The flagship projects provide a tangible representation of the narrative. In Dholera, Gujarat, Tata Electronics and Taiwan’s Powerchip Semiconductor Manufacturing Corporation are constructing a $10.9 billion fabrication plant, with production anticipated by late 2026. An additional $3.3 billion has been invested in Tata’s assembly and testing facility in Morigaon, Assam. In Sanand, CG Power, Stars Microelectronics of Thailand, and Renesas Electronics of Japan are building a joint facility. These are no longer press releases. The ground is being shattered. The money is flowing.
And yet. India’s government communications seem to skirt the difficulties it faces with suspicious ease. India has historically struggled to ensure the uninterrupted power supply and massive amounts of ultra-pure water required for chip fabrication. The presence of foreign investment does not make the nation’s infrastructure deficiencies go away. In addition, there is a talent shortage in manufacturing and operations, which is different from India’s current design talent. Designing chips for a fabrication plant is not the same as operating one. Eri Ikeda, an assistant professor at IIT Delhi, has noted that although “the speed of development seems to be fast and the momentum is there, India has just started to embark on the semiconductor industry from scratch.” That’s a cautious way of saying that while the goal is sincere, there is still a long way to go.
China has a significant influence on all of this, both overtly and covertly. In one recent fiscal year, India imported $4.2 billion worth of smartphone and telecom components from China. Bilateral trade between the two nations totaled $118.4 billion. India is attempting to provide competition in the semiconductor market, but it is doing so while maintaining a close economic relationship with its primary rival. “India is far behind China in semiconductor manufacturing,” the Institution of Engineering and Technology’s Rishi Bhatnagar stated. “Although India may be able to run fast and catch up, China will be running faster.” This is a sobering observation, and it’s probably true. However, it’s also possible that India is competing with China in tandem with a global supply chain that is changing and accommodating multiple major players.
Sitting with all of this, it seems like India is at one of those real turning points that nations experience maybe once every generation. By 2030, the semiconductor industry will be valued at $1 trillion, up from its current value of over $580 billion.
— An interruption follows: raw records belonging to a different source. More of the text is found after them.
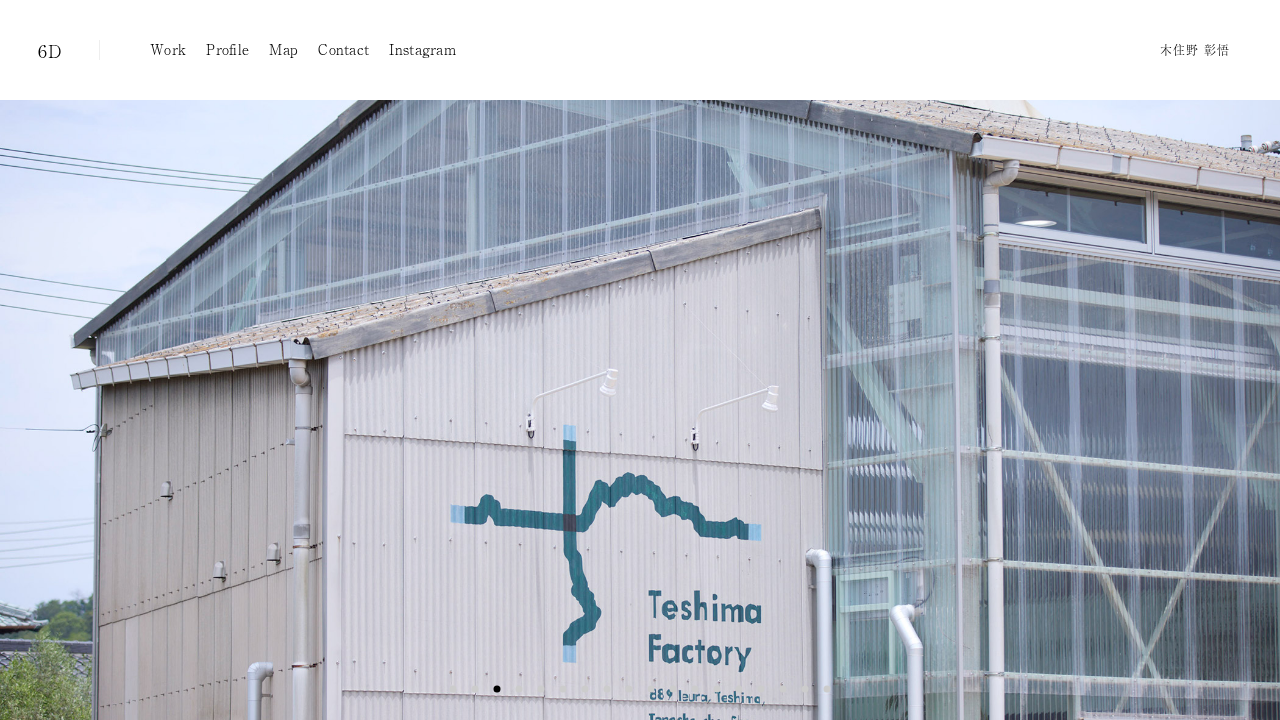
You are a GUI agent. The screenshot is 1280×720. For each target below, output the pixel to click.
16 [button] (783, 689)
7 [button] (585, 689)
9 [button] (629, 689)
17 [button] (805, 689)
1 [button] (453, 689)
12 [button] (695, 689)
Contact (343, 49)
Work (168, 49)
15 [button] (761, 689)
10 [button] (651, 689)
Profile (227, 49)
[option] (640, 410)
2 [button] (475, 689)
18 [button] (827, 689)
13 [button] (717, 689)
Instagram (422, 49)
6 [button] (563, 689)
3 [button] (497, 689)
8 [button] (607, 689)
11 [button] (673, 689)
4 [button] (519, 689)
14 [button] (739, 689)
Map (283, 49)
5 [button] (541, 689)
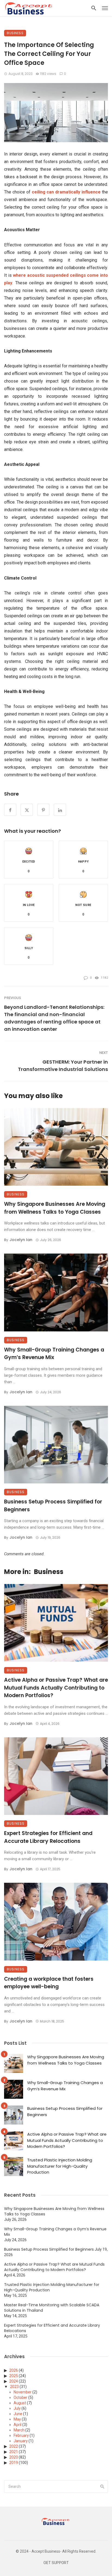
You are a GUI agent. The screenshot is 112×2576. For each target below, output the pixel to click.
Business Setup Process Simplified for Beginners (53, 1505)
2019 (13, 2462)
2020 (13, 2457)
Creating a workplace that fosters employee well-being (49, 1982)
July (17, 2408)
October (20, 2397)
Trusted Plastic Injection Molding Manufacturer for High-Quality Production (59, 2166)
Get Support (56, 2563)
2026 (13, 2370)
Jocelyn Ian (21, 1239)
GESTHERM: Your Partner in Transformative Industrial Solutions (63, 1065)
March (19, 2430)
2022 (13, 2446)
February (21, 2435)
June (18, 2414)
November (23, 2392)
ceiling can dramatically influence (66, 192)
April (17, 2424)
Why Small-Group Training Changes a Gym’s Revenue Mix (54, 1353)
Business (15, 33)
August (20, 2403)
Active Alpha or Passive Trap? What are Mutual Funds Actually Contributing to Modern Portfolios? (56, 1687)
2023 (14, 2386)
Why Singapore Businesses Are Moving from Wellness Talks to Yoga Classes (54, 1208)
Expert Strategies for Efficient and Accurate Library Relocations (48, 1837)
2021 (13, 2452)
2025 (13, 2376)
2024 (13, 2381)
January (21, 2441)
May (17, 2419)
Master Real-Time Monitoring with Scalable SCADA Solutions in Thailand (51, 2307)
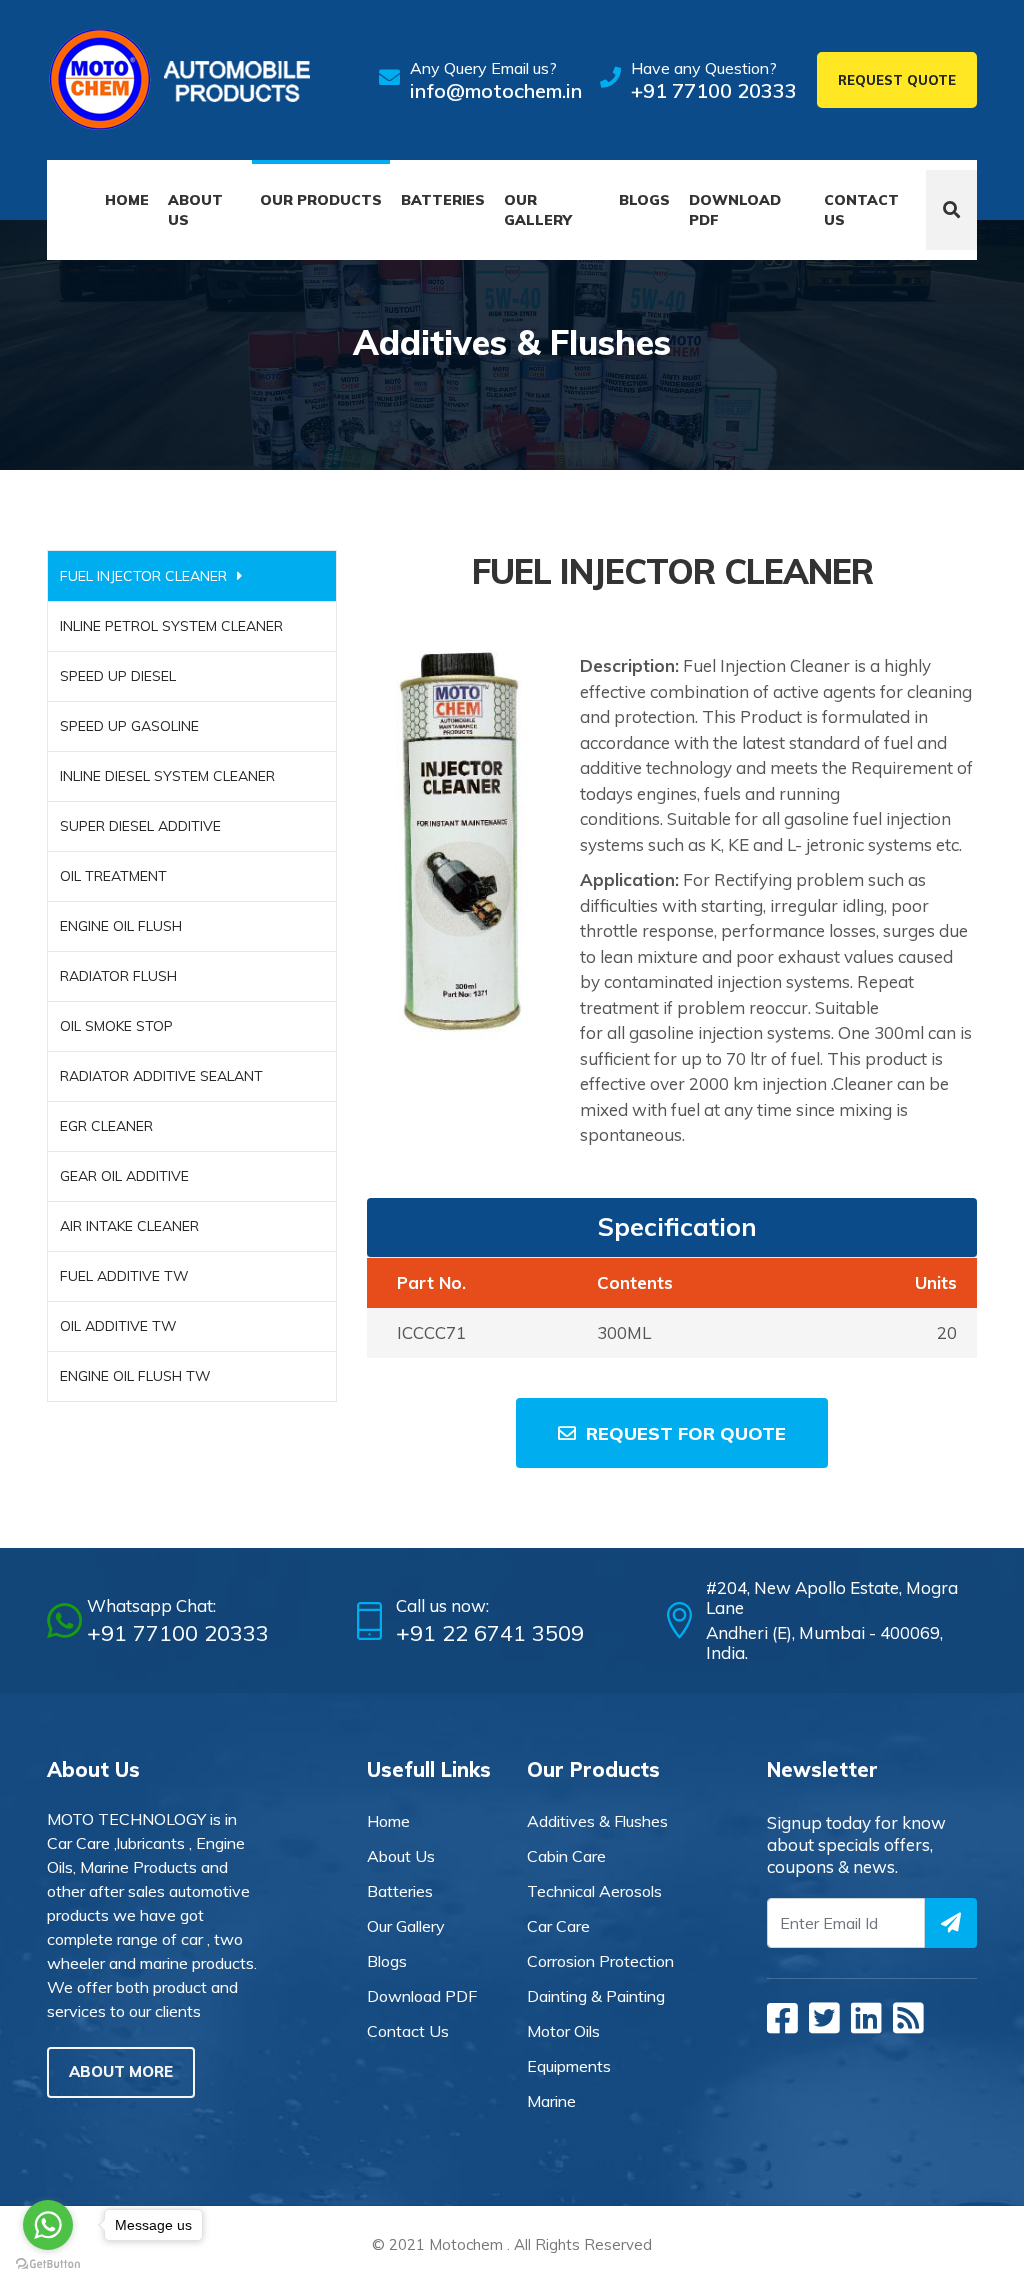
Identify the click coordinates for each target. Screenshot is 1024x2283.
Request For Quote (686, 1433)
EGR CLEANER (106, 1126)
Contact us (861, 210)
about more (121, 2071)
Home (127, 200)
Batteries (443, 200)
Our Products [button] (321, 200)
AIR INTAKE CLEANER (129, 1226)
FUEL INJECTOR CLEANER (143, 576)
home (388, 1821)
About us (195, 210)
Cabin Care (566, 1856)
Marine (551, 2101)
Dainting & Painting (596, 1996)
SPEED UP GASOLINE (129, 726)
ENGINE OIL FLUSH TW (135, 1376)
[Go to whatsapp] (48, 2225)
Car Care (558, 1926)
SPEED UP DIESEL (118, 676)
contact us (408, 2031)
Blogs (644, 200)
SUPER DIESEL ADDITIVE (140, 826)
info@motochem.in (496, 90)
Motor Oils (563, 2031)
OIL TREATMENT (113, 876)
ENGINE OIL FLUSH (121, 926)
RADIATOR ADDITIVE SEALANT (161, 1076)
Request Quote (897, 80)
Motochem (466, 2244)
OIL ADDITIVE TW (118, 1326)
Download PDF (735, 210)
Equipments (569, 2066)
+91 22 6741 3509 (490, 1633)
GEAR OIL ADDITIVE (124, 1176)
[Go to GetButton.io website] (48, 2263)
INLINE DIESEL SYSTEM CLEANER (167, 776)
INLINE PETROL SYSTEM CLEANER (171, 626)
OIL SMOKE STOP (116, 1026)
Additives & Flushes (597, 1821)
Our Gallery (538, 210)
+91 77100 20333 (714, 90)
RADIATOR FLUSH (118, 976)
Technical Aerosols (594, 1891)
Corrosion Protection (600, 1961)
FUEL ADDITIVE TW (124, 1276)
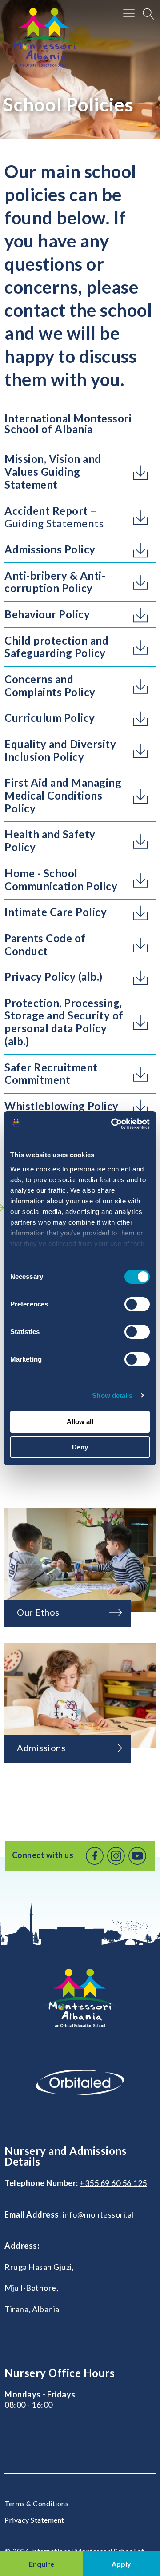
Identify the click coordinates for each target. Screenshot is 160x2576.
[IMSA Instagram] (116, 1856)
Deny (80, 1447)
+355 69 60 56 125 (113, 2183)
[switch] (137, 1304)
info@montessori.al (98, 2214)
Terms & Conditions (36, 2503)
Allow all (80, 1421)
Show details (112, 1395)
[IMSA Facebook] (95, 1856)
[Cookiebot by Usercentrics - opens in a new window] (113, 1124)
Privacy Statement (34, 2520)
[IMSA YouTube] (137, 1856)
India is benefiting from changes in the geopolitical landscape. There is an engineering foundation. The commitments for investments are coming in. With the infrastructure, water, power, and skilled labor, the nation’s ability to turn all of that into actual, operational, competitive fabrication capacity is still up for debate, and anyone claiming certainty is most likely selling something. However, as Kreps has pointed out, South Korea and Taiwan were not always the industrial giants we know today. At one point, their populations were foraging for food in nations with per capita incomes of $100. Nevertheless, they changed. At the very least, India might be able to.